On retiendra aussi de cette élection une bizarrerie qui ne va pas manquer d’alimenter un climat délétère qui couve déjà , localement : Grégory Marty a été, visiblement, élu majoritairement grâce à des voix de droite… alors qu’au Département66, il vote tous les budgets présentés par la Majorité socialo-communiste de la présidente Hermeline Malherbe, alors que lors des récentes élections municipales 2026 il a été réélu maire de Port-Vendres, dès le 1er tour* avec près de 80% des suffrages exprimés – un score historiquement très élevé il faut l’admettre -, en menant une campagne belliqueuse contre… le candidat de la droite qui était face à lui** !
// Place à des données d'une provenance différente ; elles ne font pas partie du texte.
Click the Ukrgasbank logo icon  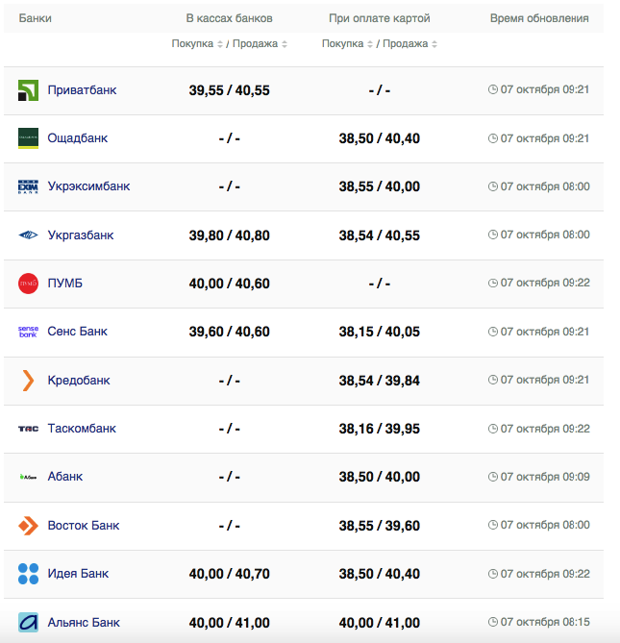pyautogui.click(x=28, y=235)
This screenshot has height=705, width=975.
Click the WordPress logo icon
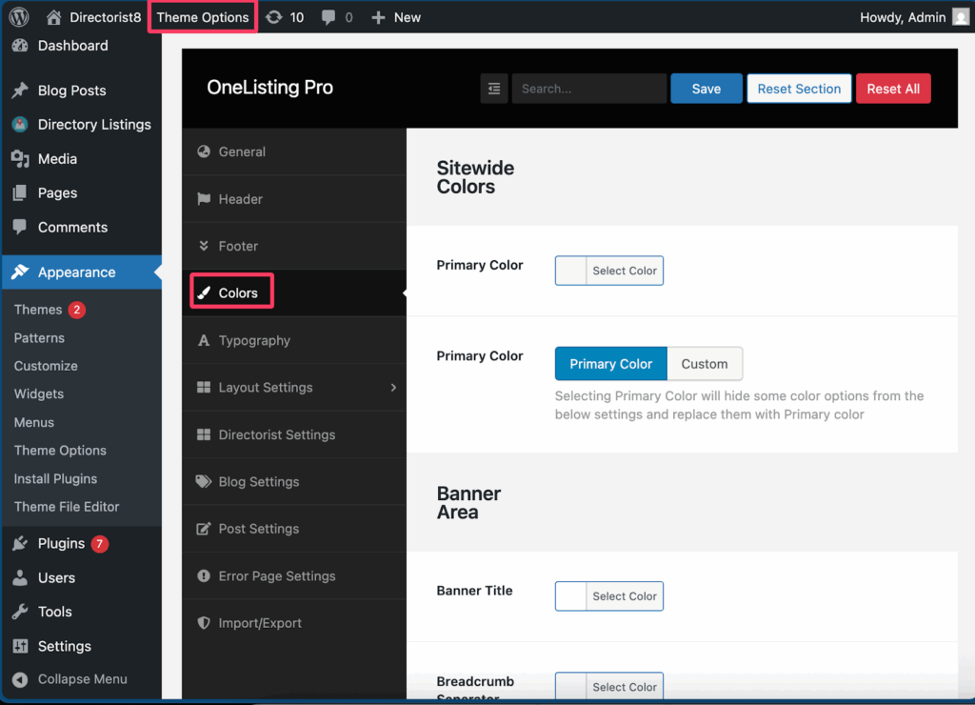pos(20,17)
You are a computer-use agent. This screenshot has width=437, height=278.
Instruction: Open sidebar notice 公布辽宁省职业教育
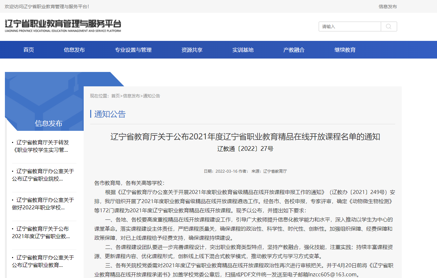click(x=42, y=261)
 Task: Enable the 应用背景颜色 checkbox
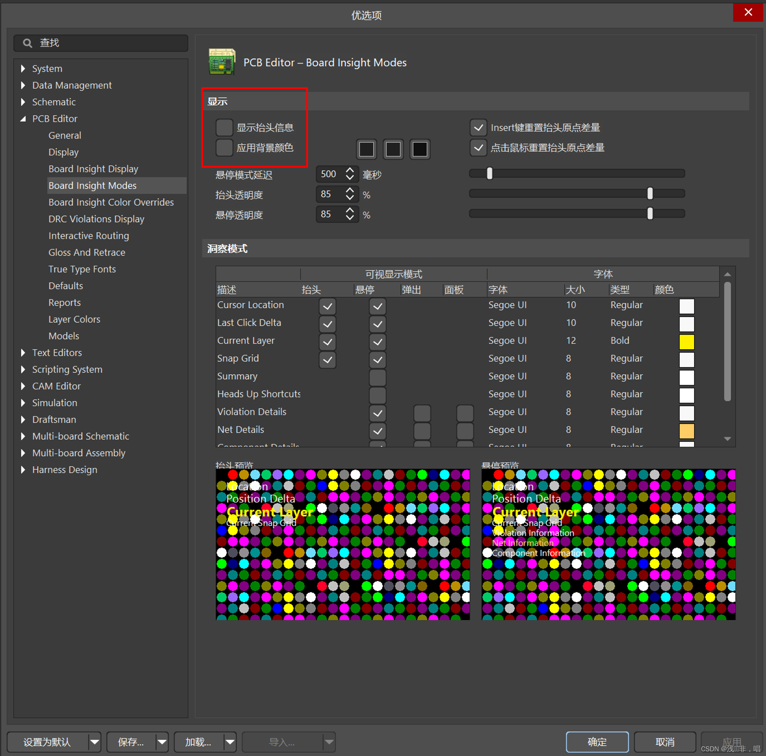click(224, 148)
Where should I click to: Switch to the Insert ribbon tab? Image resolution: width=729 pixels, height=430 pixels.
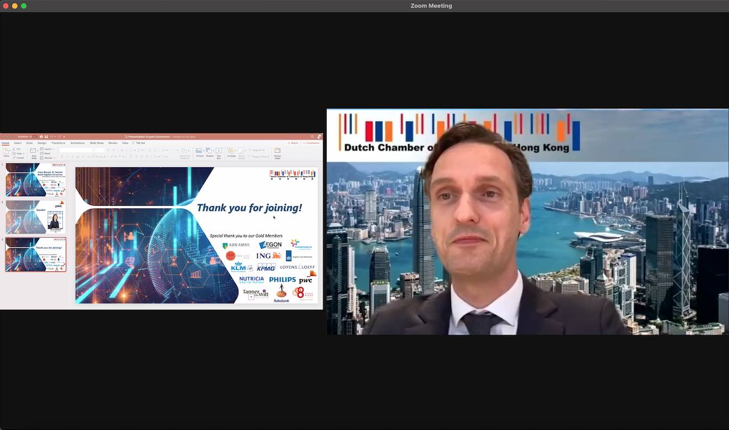(17, 143)
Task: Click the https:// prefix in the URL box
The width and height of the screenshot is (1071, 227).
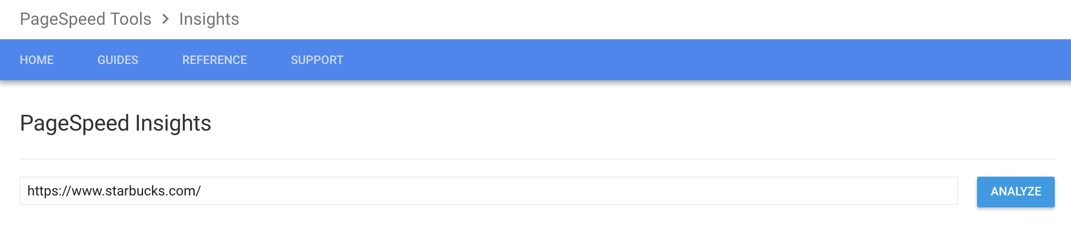Action: [49, 191]
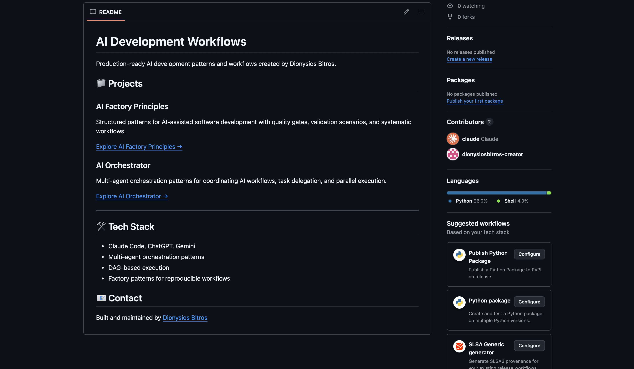Click the eye icon next to watching
Screen dimensions: 634x369
tap(450, 6)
Une fois de plus, notre territoire abriterait-il la droite la plus bête du monde ? A méditer. A moins qu’il y ait des dessous et des coulisses insoupçonnées, qui nous échappent… Parfaitement incompréhensible. “Il y a une chose plus grave que la trahison, c’est la bêtise” (in le film Le Président d’Henri Verneuil, dialogues de Michel Audiard).
L.M.
*Dimanche 15 mars 2026.
**Eric Paget-Blanc.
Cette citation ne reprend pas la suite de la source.